2. the ranges of signed char, unsigned char and unsigned short are implementation defined, but again commonly they are -128–127, 0–255 and 0–65535 respectively.
3. the conversion from signed char to unsigned char is actually -35 + 65536 = 65501.

KennyTM
hurrr, of course, thank you. will be accepting in 9 minutes.
Cenoc
A `char` may also be unsigned. In this case it is not, but in general it may.
Roland Illig
If the char really had the *value* `0xdd`, which is 221, then it would simply remain as 221 when converted to `unsigned short`. It likely actually has the value -35 (which in two's complement would have the same representation as the unsigned 8 bit value `0xdd`).
caf
@caf: excellent point about *value* versus *representation*.
R..
A: 

cra is just a pointer.

It hasn't been allocated any space, by way of malloc or calloc. So its contents are undefined . *(cra + 3) will evaluate to the contents of the location 3 bytes ahead of the location cra (assuming char occupies 1 byte). I believe that its contents are also undefined.

unsigned short takes up 2 bytes, atleast on my system. Hence it can hold values from 0 to 65536. So, your output is within its defined range

Kedar Soparkar
+2  A: 

char is allowed to be either signed or unsigned - apparently, on your platform, it is signed.

This means that it can hold values like -35. Such a value not within the range representable by unsigned short. When a number out of range is converted to an unsigned type, it is brought into range by repeatedly adding or subtracting one more than the maximum value representable in that type.
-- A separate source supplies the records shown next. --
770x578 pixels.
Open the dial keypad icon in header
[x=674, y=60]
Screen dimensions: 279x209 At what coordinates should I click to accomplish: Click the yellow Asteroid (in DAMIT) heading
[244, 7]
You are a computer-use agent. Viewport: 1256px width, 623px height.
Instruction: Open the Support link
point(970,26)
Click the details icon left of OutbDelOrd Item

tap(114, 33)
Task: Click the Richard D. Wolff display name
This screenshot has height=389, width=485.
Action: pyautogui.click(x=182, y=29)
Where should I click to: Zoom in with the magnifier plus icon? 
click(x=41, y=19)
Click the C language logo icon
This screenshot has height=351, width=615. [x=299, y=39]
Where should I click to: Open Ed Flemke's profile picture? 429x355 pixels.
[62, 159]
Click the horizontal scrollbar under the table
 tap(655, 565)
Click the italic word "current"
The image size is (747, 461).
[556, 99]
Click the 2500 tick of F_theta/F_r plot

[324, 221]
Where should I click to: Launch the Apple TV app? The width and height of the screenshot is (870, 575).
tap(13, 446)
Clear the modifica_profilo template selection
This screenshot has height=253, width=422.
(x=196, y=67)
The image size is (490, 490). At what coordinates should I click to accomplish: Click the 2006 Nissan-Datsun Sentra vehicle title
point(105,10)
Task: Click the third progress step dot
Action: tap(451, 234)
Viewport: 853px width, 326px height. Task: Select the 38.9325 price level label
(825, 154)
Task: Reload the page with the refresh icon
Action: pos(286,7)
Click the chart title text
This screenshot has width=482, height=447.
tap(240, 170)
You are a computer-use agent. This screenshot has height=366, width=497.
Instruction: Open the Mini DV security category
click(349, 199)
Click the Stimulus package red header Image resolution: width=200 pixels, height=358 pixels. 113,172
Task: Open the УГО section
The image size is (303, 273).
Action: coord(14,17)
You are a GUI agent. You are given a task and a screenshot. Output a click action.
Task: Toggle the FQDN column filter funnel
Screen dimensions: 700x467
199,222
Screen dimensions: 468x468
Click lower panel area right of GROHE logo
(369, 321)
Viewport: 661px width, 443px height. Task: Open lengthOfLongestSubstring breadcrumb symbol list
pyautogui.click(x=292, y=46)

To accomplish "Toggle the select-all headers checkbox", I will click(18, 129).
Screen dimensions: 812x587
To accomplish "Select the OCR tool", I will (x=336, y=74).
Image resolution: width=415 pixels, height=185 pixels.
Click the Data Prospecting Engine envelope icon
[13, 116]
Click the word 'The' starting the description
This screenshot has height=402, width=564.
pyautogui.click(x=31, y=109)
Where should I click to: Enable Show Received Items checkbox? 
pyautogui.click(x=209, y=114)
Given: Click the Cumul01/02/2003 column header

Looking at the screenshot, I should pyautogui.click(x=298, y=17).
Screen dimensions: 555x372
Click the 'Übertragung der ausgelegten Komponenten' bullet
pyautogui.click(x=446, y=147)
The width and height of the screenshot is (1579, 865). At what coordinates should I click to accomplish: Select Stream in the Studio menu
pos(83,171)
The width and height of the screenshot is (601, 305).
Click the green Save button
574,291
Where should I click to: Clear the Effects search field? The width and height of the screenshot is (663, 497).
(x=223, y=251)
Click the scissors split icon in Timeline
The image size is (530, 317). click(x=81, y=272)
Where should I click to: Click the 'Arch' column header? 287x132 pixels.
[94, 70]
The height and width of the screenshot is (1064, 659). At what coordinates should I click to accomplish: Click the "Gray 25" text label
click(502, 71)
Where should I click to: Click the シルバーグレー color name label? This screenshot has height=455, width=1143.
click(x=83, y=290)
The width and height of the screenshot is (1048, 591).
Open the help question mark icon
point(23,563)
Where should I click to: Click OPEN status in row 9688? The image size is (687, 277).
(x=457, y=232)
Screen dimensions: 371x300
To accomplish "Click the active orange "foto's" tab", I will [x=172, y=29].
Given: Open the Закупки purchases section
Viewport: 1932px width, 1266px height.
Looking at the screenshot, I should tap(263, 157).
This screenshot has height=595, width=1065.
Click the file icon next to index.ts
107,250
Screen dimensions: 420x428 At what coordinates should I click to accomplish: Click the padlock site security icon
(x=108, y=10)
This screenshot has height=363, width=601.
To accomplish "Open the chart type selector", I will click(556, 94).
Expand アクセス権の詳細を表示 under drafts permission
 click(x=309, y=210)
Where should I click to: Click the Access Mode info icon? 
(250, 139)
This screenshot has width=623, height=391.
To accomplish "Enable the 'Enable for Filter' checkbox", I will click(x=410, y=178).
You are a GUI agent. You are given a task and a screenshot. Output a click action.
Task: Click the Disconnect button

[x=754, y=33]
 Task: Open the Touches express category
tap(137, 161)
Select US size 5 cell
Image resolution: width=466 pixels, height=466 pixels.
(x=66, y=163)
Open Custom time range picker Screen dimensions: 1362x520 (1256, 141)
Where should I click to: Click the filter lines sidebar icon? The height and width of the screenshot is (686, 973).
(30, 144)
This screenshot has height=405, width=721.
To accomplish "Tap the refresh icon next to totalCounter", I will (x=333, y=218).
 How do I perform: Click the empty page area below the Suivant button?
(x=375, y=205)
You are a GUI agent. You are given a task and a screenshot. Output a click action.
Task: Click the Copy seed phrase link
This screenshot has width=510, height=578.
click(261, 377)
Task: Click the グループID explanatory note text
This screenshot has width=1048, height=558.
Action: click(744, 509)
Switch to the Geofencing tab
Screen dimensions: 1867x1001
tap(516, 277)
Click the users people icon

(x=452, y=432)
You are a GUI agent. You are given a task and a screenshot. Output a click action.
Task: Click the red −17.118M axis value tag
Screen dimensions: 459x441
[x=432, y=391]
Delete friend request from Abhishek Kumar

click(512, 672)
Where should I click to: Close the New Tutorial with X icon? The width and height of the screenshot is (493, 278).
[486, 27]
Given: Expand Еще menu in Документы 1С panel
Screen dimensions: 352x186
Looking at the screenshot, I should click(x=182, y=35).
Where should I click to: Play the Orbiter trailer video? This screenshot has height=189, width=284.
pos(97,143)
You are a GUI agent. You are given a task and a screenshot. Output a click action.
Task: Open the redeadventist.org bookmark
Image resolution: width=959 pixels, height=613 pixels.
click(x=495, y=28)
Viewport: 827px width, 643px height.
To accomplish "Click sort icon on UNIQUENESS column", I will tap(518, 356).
In this case, your unsigned short can represent values up to 65535, so -35 is brought into range by adding 65536, which gives 65501.

caf
@Hogan: This doesn't actually rely on the internal representation of the numbers - it's how C is specified to work, regardless of internal representation. It's a no-op on two's complement machines, but sign-magnitude and ones' complement implementations have to do extra work on signed-to-unsigned conversions to be correct.
caf
A: 

unsigned short has a range of (at least) 0 .. 65535 (link), the %u format specifier prints an unsigned int with a range of (commonly) 0 .. 4294967295. Thus, depending on the value of cra, the output appears to be completely sensible.